BENGKULU, 18 Agustus 2025 – RESKRIMPOLDA.NEWS
Tim Penyidik Tindak Pidana Khusus Kejaksaan Tinggi (Kejati) Bengkulu resmi menetapkan dua orang perempuan sebagai tersangka dalam perkara dugaan tindak pidana korupsi yang terjadi di Kantor Pos Cabang Utama (KCU) Bengkulu, dengan estimasi kerugian negara mencapai lebih dari Rp 3 miliar.
Dua tersangka tersebut masing-masing berinisial HF, mantan pegawai BUMN yang pernah menjabat sebagai Staf Admin FBPA PT Pos Indonesia KCU Bengkulu, serta RJ, eks Kasir pada kantor yang sama.

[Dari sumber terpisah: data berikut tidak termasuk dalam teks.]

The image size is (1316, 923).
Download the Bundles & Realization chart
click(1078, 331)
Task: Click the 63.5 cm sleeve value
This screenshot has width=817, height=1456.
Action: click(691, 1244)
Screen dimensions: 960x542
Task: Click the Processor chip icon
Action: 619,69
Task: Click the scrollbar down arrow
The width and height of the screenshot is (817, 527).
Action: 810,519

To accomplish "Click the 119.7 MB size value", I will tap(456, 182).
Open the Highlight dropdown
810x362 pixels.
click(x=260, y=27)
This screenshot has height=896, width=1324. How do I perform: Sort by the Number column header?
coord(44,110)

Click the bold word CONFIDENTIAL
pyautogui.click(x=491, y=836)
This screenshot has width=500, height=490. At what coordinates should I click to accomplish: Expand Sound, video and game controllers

Keduanya ditetapkan setelah penyidik berhasil mengantongi dan menguji setidaknya dua alat bukti yang sah sesuai ketentuan hukum acara pidana.
Kepala Kejaksaan Tinggi Bengkulu, Victor Antonius Saragih Sidabutar, S.H., M.H., melalui Asisten Intelijen (Asintel) Kejati Bengkulu David P. Duarsa, S.H., didampingi Kepala Seksi Penyidikan (Kasi Dik) Danang Prasetyo, S.H., menyampaikan bahwa modus yang digunakan kedua tersangka yakni dengan melakukan rekayasa pencatatan dan manipulasi transaksi, khususnya terkait biaya materai, dana pensiunan, serta sejumlah pos keuangan lainnya yang dikelola kantor cabang.
“Setelah dilakukan pendalaman terhadap dokumen serta keterangan saksi-saksi, penyidik menemukan adanya tindakan penyalahgunaan wewenang dan manipulasi laporan keuangan yang mengakibatkan kerugian negara signifikan. Oleh karena itu, HF dan RJ secara sah kami tetapkan sebagai tersangka,” tegas Asintel Kejati Bengkulu.
Penetapan status hukum ini dituangkan dalam Surat Perintah Penyidikan Kepala Kejaksaan Tinggi Bengkulu Nomor: PRINT-634/L.7/Fd.2/08/2025 tertanggal 19 Juni 2025 mengenai perkara dugaan tindak pidana korupsi pada Kantor Pos Indonesia Cabang Utama Bengkulu.
Adapun dasar hukum yang dikenakan kepada kedua tersangka meliputi:
- Primair: Pasal 2 ayat (1) jo Pasal 18 ayat (2) dan (3) Undang-Undang RI Nomor 31 Tahun 1999 tentang Pemberantasan Tindak Pidana Korupsi, sebagaimana telah diubah dengan Undang-Undang RI Nomor 20 Tahun 2001, jo Pasal 64 ayat (1) KUHP, jo Pasal 55 ayat (1) ke-1 KUHP.
- Subsidiair: Pasal 3 jo Pasal 18 ayat (2) dan (3) Undang-Undang RI Nomor 31 Tahun 1999 sebagaimana telah diubah dengan Undang-Undang RI Nomor 20 Tahun 2001, jo Pasal 64 ayat (1) KUHP, jo Pasal 55 ayat (1) ke-1 KUHP.
Sebagai tindak lanjut, kedua tersangka saat ini telah dititipkan di Lembaga Pemasyarakatan Perempuan Kelas II B Bengkulu untuk menjalani masa penahanan awal selama 20 (dua puluh) hari, terhitung sejak 11 Agustus 2025 hingga 30 Agustus 2025.
Kejati Bengkulu menegaskan, proses penyidikan akan terus dilanjutkan secara mendalam, termasuk upaya penelusuran aliran dana serta kemungkinan adanya pihak lain yang turut terlibat dalam perkara yang merugikan keuangan negara ini.